* [Assignment]:
Repeat the data verbatim.

* [Material for this task]:

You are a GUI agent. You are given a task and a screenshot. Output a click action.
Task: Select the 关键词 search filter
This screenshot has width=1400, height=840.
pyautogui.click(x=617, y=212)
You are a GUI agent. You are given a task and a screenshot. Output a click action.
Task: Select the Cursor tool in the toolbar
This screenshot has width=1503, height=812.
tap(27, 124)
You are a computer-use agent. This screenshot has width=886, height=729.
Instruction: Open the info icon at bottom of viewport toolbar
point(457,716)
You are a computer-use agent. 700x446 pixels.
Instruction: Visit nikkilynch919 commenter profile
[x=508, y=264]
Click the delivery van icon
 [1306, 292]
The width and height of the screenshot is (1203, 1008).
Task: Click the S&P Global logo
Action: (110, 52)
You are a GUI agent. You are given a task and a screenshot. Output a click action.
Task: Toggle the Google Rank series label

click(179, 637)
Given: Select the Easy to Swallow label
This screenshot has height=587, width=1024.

* [Your solution]:
You are a GUI agent. You are given a task and a screenshot. Output a click action.
Task: Select the 关键词 search filter
This screenshot has width=1400, height=840.
pyautogui.click(x=617, y=212)
You are a GUI agent. You are given a task and a screenshot. Output a click action.
Task: Select the Cursor tool in the toolbar
This screenshot has width=1503, height=812.
tap(27, 124)
You are a computer-use agent. This screenshot has width=886, height=729.
Instruction: Open the info icon at bottom of viewport toolbar
point(457,716)
You are a computer-use agent. 700x446 pixels.
Instruction: Visit nikkilynch919 commenter profile
[x=508, y=264]
Click the delivery van icon
 [1306, 292]
The width and height of the screenshot is (1203, 1008).
Task: Click the S&P Global logo
Action: (110, 52)
You are a GUI agent. You are given a task and a screenshot. Output a click action.
Task: Toggle the Google Rank series label

click(179, 637)
Given: Select the Easy to Swallow label
This screenshot has height=587, width=1024.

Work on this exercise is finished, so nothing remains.